Desde sempre tivemos programas televisivos com números musicais. Praticamente todas as grandes séries tiveram uma música inesquecível: o genérico. Mas o fenómeno das séries puramente musicais é mais recente. Temos os casos incontornáveis da Família Partridge e de "Fame", mas são quase únicos. As outras quanto muito tinham episódios musicais para encher enquanto os argumentistas pensavam em algo novo. É algo tão comum como os episódios apenas com flashbacks. E a Disney depois de lançar estrelas do cinema e da televisão, também lançava estrelas musicais quase que por distracção. Basta ver o caso de Hillary Duff que num dia era estrela televisiva, no outro vendia milhões de discos. E como ela Lindsay Lohan e muitas outras. Mas entre filmes para tv (destaque óbvio de "High School Musical") e séries vai uma longa distância. Esse passo foi dado em "Hannah Montana", um produto óbvio da máquina de marketing Disney, para as crianças infernizarem os pais desde tenra idade, pedinchando toda a panóplia de adereços oficiais da estrela com transtorno de dupla personalidade. Funcionou, mas foram batidos. É que a meio do reinado de Hannah Montana surgiu outra série musical. Era para um público mais velho - aquele que além de pedir tudo o que vê também se sabe informar sobre o que há - mas não tinha o objectivo de vender. Mais detalhes já em seguida.

Quando Ian Brennan escreveu o seu guião em 2005, a ideia era fazer um filme só que ninguém o queria produzir. Aparentemente não era tempo para musicais. Quando Ryan Murphy, antigo membro de coro, recebeu uma cópia do colega de ginásio Michael Novick (amigo de Brennan), pensou em fazer uma série com esse tema. Os três juntos deram os retoques necessários e enviaram-no para a FOX que imediatamente aceitou. Este canal é famoso por deixar cair muitas séries pelo que aquele miúdos cantores tinham de ser brilhantes e a história tinha de colar milhões ao ecrã. A parte de miúdos brilhantes não correu mal de todo. Foram à Broadway contratar uma dúzia dos jovens mais promissores, passaram-nos pelo processo de rejuvenescimento e pronto.
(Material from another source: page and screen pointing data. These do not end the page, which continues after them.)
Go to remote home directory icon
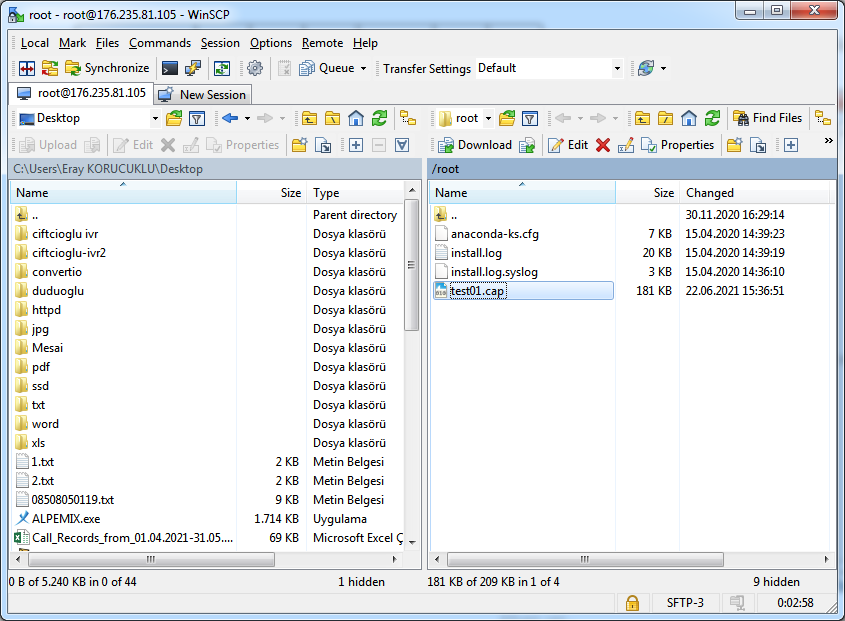Image resolution: width=845 pixels, height=621 pixels. point(689,118)
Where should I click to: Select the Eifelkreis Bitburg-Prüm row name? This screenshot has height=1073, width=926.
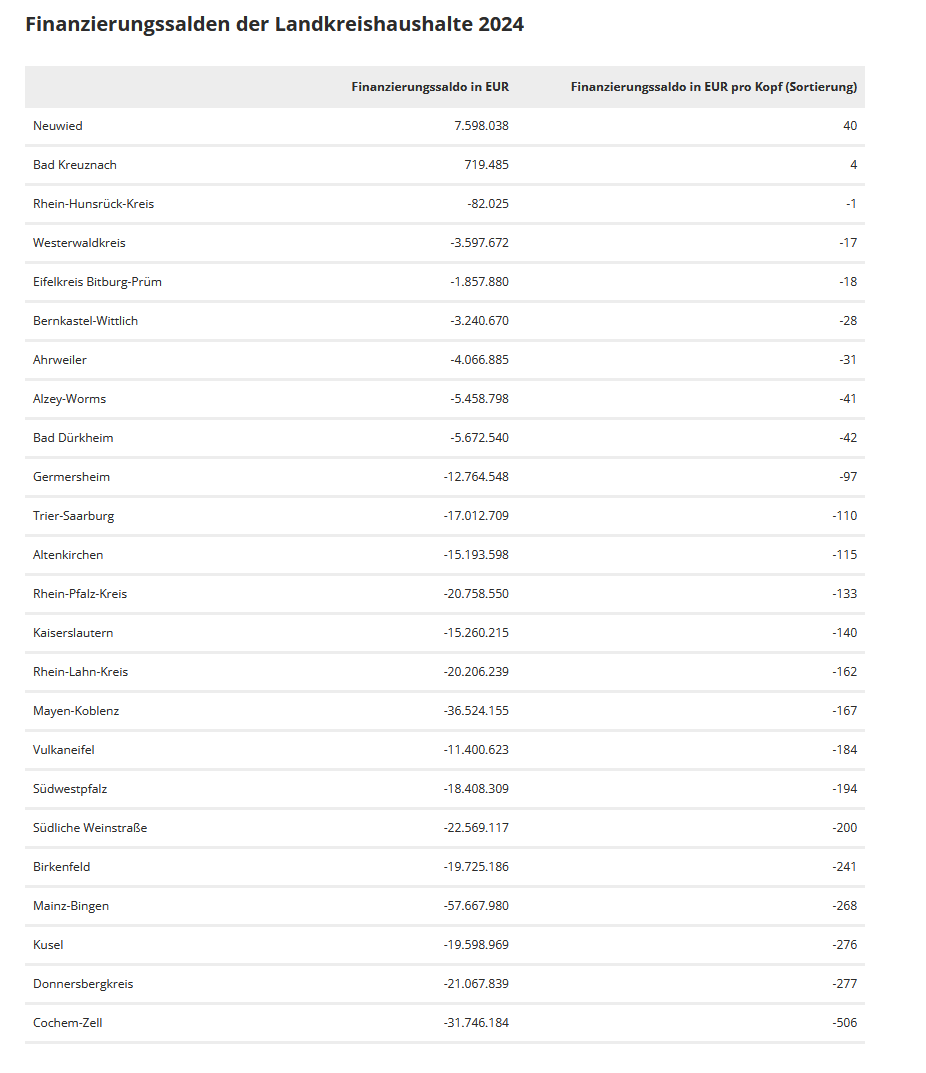[97, 282]
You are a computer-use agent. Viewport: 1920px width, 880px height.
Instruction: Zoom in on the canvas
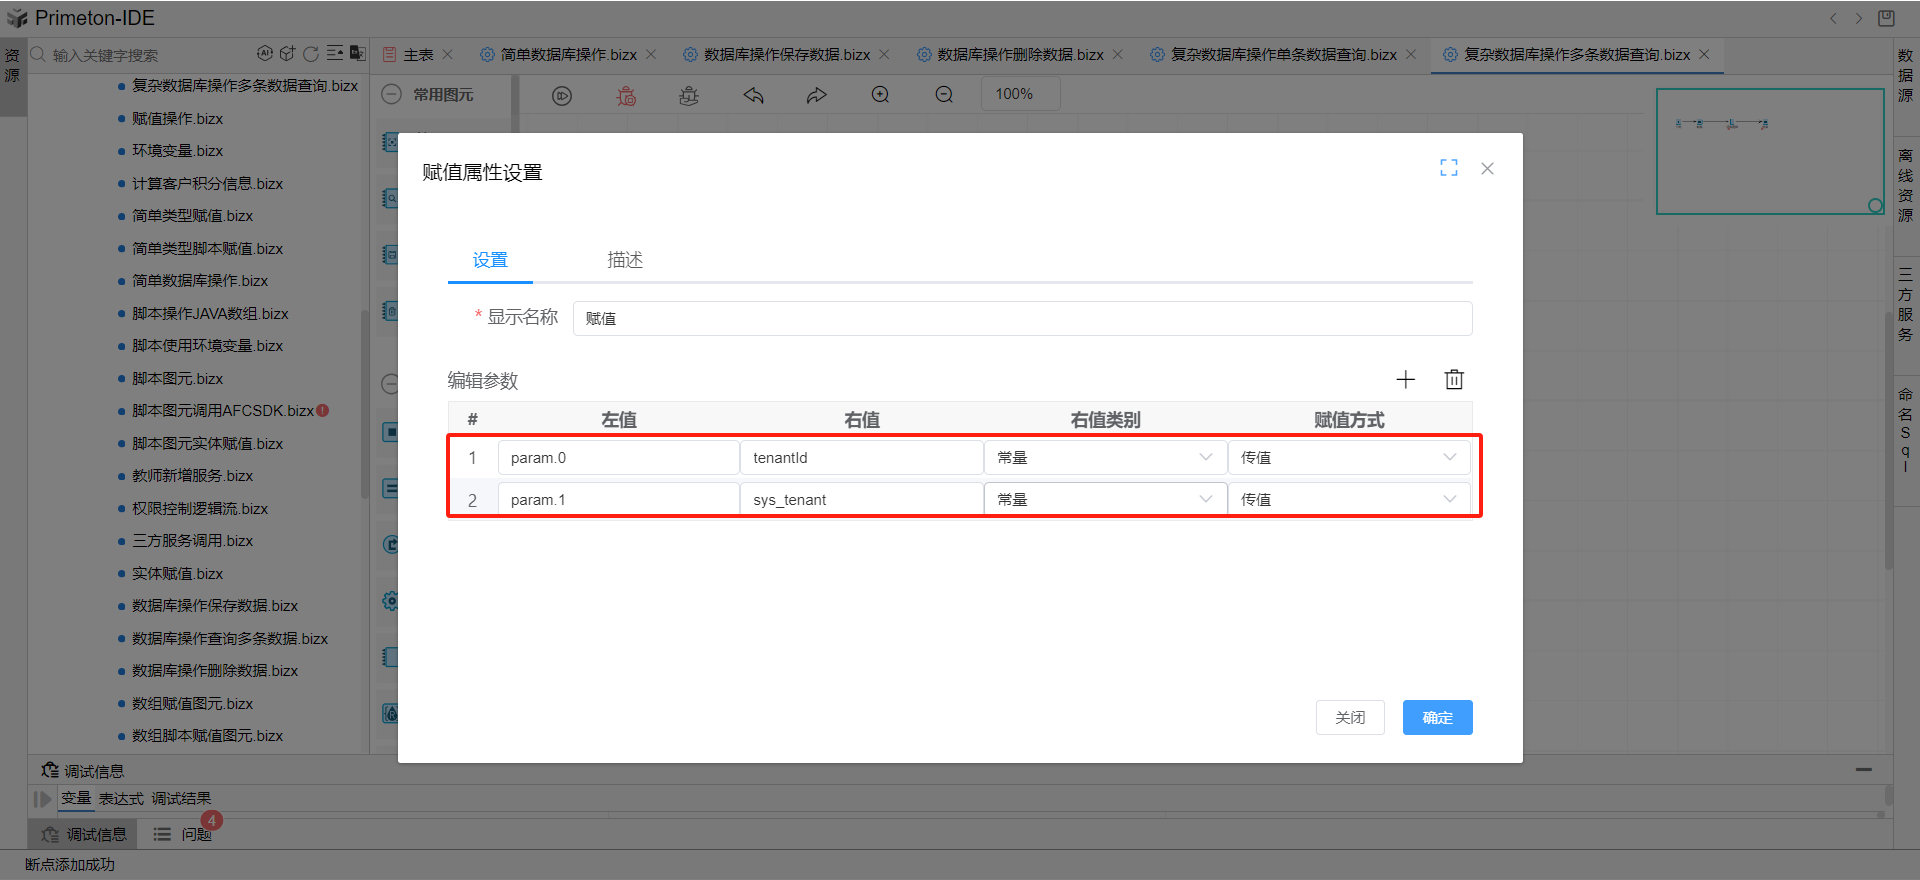[x=880, y=95]
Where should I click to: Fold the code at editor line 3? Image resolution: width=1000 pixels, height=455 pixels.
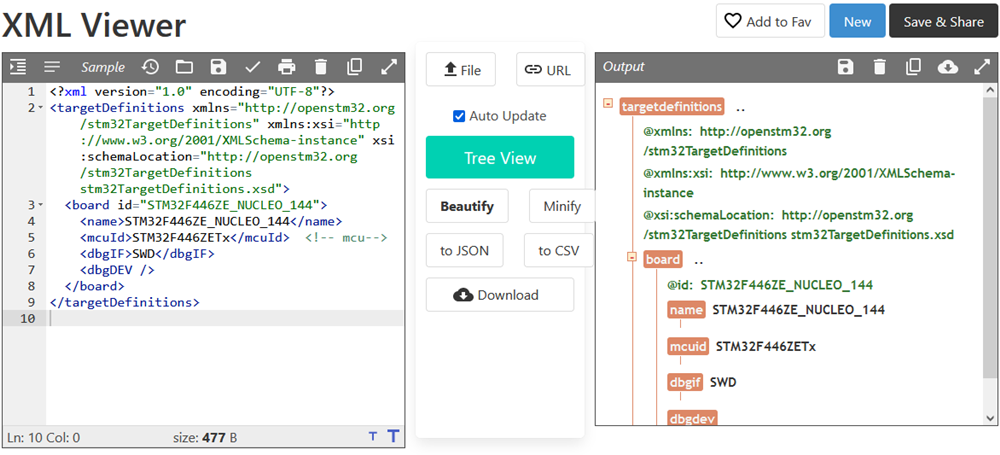[40, 205]
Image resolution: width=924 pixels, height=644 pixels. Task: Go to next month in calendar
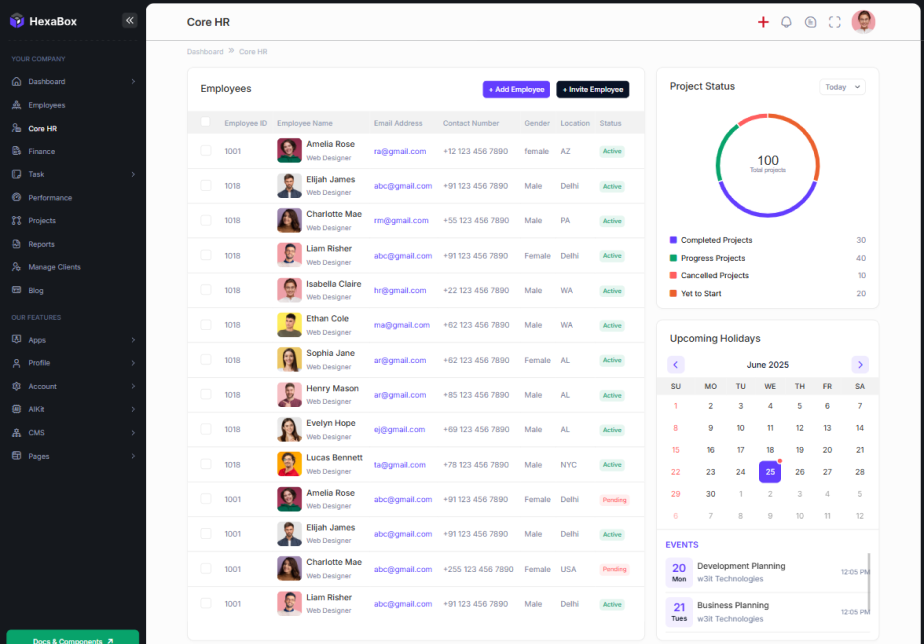click(x=860, y=365)
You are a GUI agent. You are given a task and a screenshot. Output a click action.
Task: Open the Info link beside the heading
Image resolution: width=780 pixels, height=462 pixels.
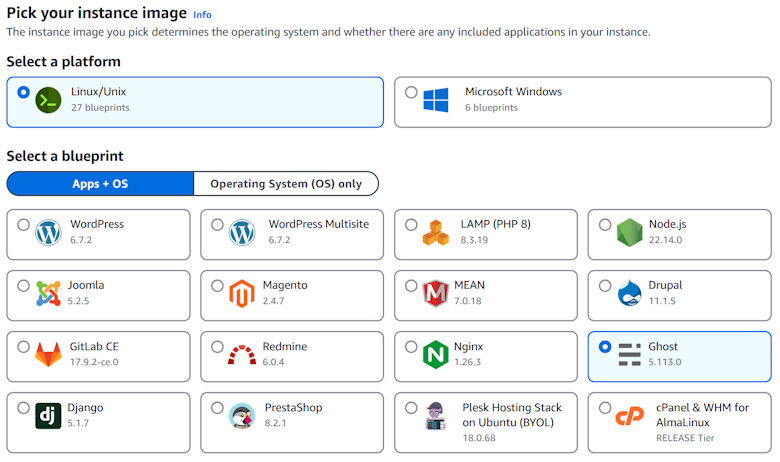tap(202, 15)
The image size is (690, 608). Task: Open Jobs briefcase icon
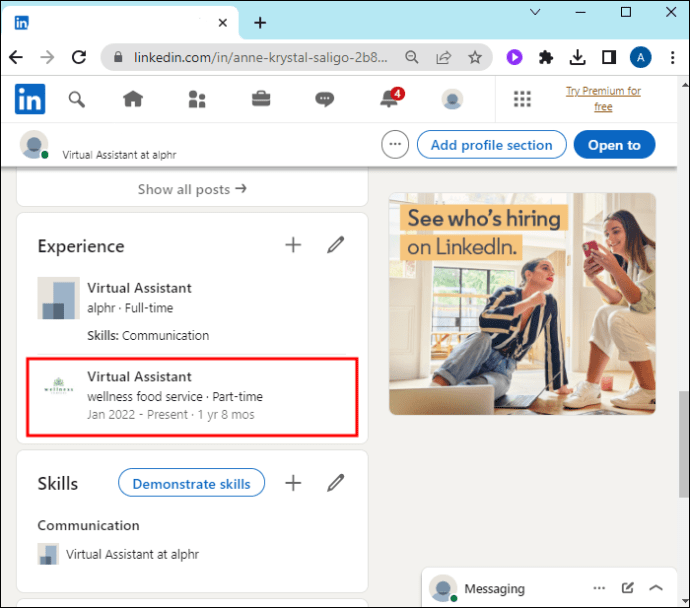pos(261,99)
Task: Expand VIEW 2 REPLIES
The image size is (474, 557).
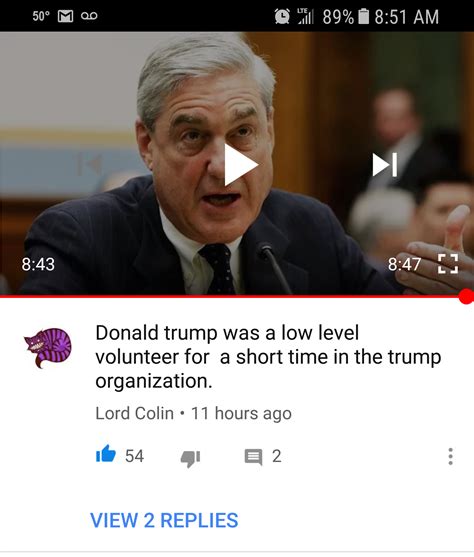Action: (164, 520)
Tinham estrelas desconhecidas de vinte e poucos anos que sabiam cantar e dançar, e prontas a encantar como alunos de secundário. Quanto à história ia ser uma novela pura, com intriga, drama, angústia, juras de amor eterno, gravidez adolescente, inimigos temíveis, agentes duplos, os bullies e os cromos, os atletas e as cheerleaders, uns alunos génios e outros mais baldas, máxima diversidade racial e de orientação sexual... em suma, o secundário como todos o recordamos. Esta série ia ter literalmente de tudo.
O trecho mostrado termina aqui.